ベニオフさんは、お父様の仕事を手伝っていたことが、セールスフォースの事業につながっていますね。取引業者に会うために長時間かけて出張したり、在庫をあちこちに送ったり、販促チラシを発送したりという雑務をすべて手作業でやっているお父様を見て、コンピュータでもっと簡単にしてあげたいという動機が生まれています。家族のために何かしてあげたいという気持ちは、私自身も共感できるところです。

ミッションというものは、社会のためだけでなく、自分自身のためにもなるものだとも思います。事業をしていて、壁にぶち当たるタイミングは必ずあるものです。利益のためだけの事業なら、そういうときに投げ出してしまいがちですが、「次世代のため、子どものためなんだ」という強いエモーションの核が自分の中にあれば乗り越えていけるものです。

具体的な人を思い浮かべられると、頑張れることはどんなときでもありますよね。ベニオフさんも、弁護士として活躍したお爺様の信念や精神に影響を受けていて、「お爺様にセールスフォースタワーを見せたい」という個人の強い思いを持っていたりします。私の場合は、それが子どもたちなんですね。

こういったエモーションは、弊社のメンバーも持っていて、文化にもなっています。もちろん事業ですから「お客さまのため」が1番であるのは変わりませんが、それを超えた社会的ミッションという意味で、次世代のために、子どものためにという意識が強いのです。

お天道さまが判断軸

子どもの頃から染みついている感覚で言えば、「お天道さまに対して恥ずかしいことをしていないかどうか」が、私の判断基準になってもいます。

私にとっては当たり前のような感覚ですが、ステークホルダーでもお客さまでもない、まずは「お天道さま」の存在を意識するというのは、日本人的メンタリティかもしれませんね。

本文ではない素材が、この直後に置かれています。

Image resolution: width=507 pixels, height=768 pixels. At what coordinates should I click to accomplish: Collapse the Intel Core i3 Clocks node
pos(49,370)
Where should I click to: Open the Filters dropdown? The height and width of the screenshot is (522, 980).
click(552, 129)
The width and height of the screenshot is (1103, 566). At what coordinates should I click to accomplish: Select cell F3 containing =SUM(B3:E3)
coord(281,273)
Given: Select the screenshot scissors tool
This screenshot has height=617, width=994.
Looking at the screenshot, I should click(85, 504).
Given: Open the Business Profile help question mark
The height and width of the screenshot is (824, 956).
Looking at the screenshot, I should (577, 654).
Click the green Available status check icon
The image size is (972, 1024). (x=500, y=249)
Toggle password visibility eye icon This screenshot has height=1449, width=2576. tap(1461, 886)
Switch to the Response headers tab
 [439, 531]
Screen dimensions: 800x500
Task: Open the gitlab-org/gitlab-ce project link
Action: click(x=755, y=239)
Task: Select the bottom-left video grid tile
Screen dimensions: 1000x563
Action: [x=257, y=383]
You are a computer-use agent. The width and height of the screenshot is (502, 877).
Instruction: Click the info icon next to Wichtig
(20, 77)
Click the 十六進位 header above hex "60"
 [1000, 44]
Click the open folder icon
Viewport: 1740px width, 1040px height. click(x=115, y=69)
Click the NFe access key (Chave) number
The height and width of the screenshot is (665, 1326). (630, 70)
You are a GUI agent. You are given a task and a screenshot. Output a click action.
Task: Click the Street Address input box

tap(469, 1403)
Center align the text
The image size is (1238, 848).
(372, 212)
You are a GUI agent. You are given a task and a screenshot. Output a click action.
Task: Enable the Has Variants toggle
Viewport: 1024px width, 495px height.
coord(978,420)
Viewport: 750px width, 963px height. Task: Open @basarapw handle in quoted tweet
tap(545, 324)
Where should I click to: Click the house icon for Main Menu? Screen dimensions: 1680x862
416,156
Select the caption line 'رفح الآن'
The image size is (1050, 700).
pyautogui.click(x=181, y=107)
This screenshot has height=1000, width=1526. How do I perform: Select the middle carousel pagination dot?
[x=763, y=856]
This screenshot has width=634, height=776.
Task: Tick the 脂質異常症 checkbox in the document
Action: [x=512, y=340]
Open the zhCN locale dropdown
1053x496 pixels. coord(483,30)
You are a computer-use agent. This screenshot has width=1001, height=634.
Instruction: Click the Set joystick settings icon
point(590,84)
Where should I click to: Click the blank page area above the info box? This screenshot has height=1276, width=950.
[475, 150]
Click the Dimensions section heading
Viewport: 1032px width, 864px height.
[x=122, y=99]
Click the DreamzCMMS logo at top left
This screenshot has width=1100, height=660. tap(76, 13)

近年は、GAFAに代表されるような巨大IT企業を中心に、租税回避、欧州を中心とした個人情報保護、競争法(独占禁止法)といったさまざまな社会課題が議論されています。このような議論でも、社会に反しても構わない、利益だけを追求して、負の側面が出てきても関係ないんだというような考えは、お天道さまに背くものだと感じ、私にはできません。

それに、私は、子どもが成長して大人になったとき、「お母さんは世界をハッピーにした真の開拓者だよね」と言われたいとも思っているんです。お天道さまにも、子どもにも、誇りを持てることをやっていきたいですね。それが個人としても、経営者としても、大事な判断軸になっています。